Eating fruits as a part of a healthy diet may protect against certain cancers according to the Institute of Food Research. Also, oranges and grapefruits are rich in folate, which helps form red blood cells necessary for our bodily functions. Dietary fiber from fruits helps prevent constipation and keeps the digestive system healthy.

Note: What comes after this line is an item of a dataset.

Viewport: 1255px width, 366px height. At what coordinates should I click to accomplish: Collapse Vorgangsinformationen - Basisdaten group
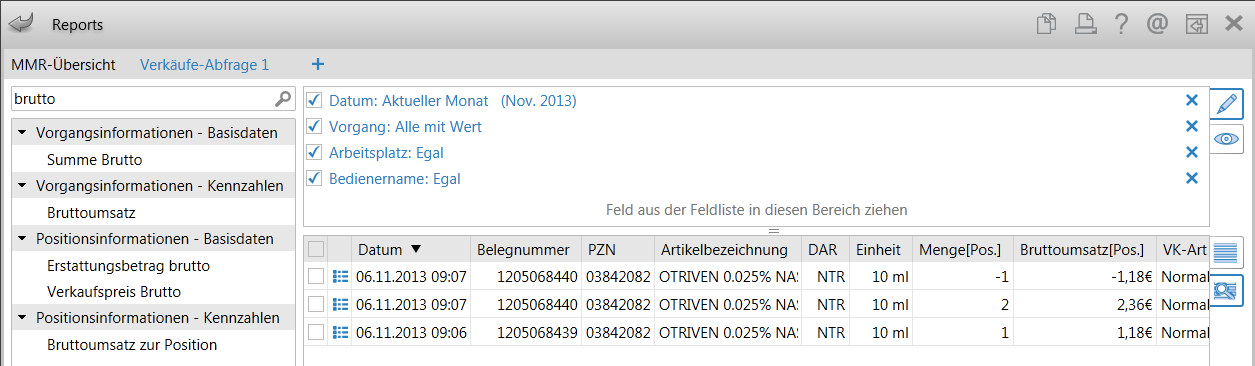point(22,132)
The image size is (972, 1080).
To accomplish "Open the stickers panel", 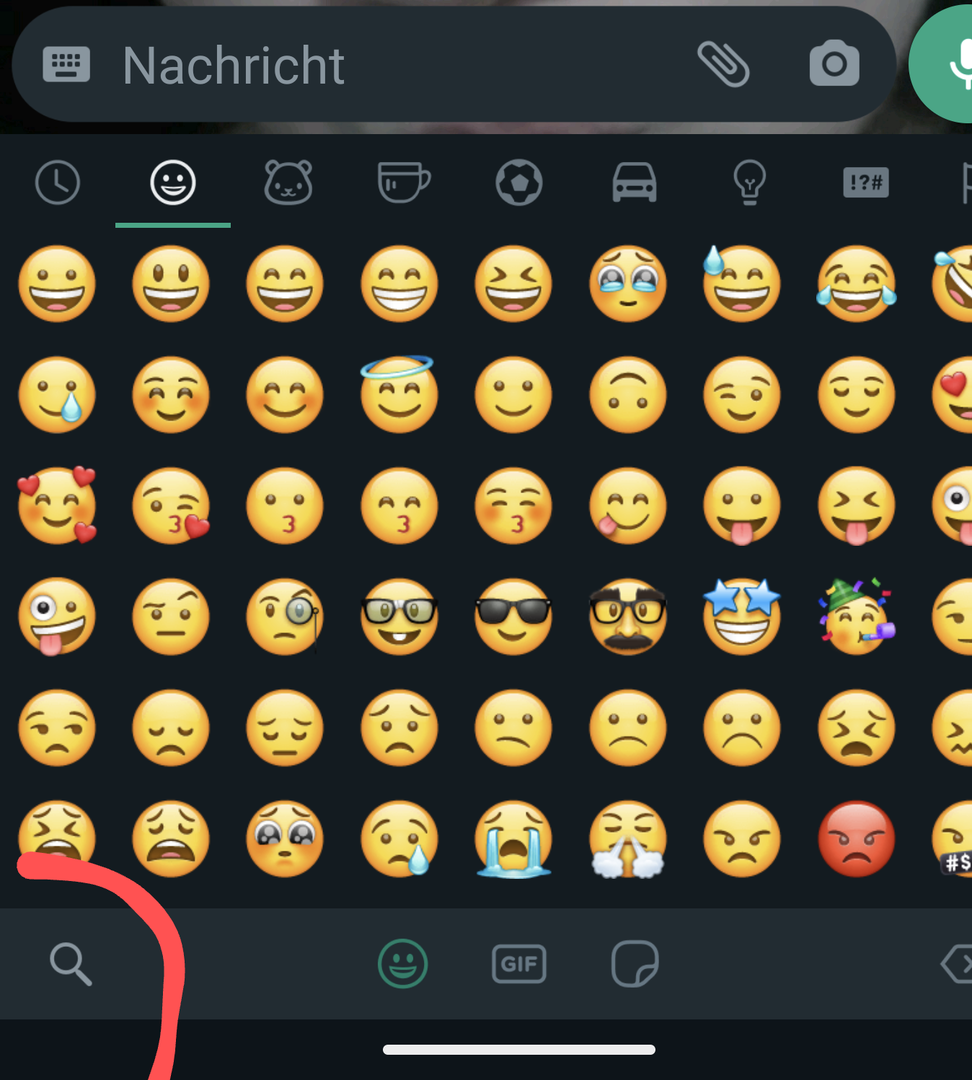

Set a good example for your child and get into the habit of eating fruit every day. Stock up on fresh (store fresh fruits in refrigerator, except bananas!), frozen, and canned fruits (choose canned fruit packed in water or juice instead of syrup!) so you can always have some on hand. Sliced apples with peanut butter is a classic snack every kids loves. Use extra apple slices to make apple sauce and freeze for later or try this tasty recipe that’s perfect for a energizing breakfast or healthy dessert (or add ice cream for a not-so-healthy dessert)!
Apple Crisp Oatmeal
4 cups cooking apples, peeled and sliced
1 cup Oatmeal, uncooked
1/3 cup flour
1/2 cup packed brown sugar
1 Tsp. ground cinnamon
1/3 cup butter, melted
Preheat oven to 350˚F. Place the apple slices in a 9X9″ greased casserole dish. Combine oatmeal, flour, brown sugar, and cinnamon in a bowl. Mix melted butter with dry ingredients until crumbly. Sprinkle crumb mixture over apples. Bake for about 30 minutes, or until apples are tender. Makes 8 servings. Enjoy!
(Each serving provides: 205 calories, 2g protein, 19g carbs, 7.5g fat, 159mg sodium, 4g fiber)
What kind of fall fruit recipes do you like to cook? Please share with us!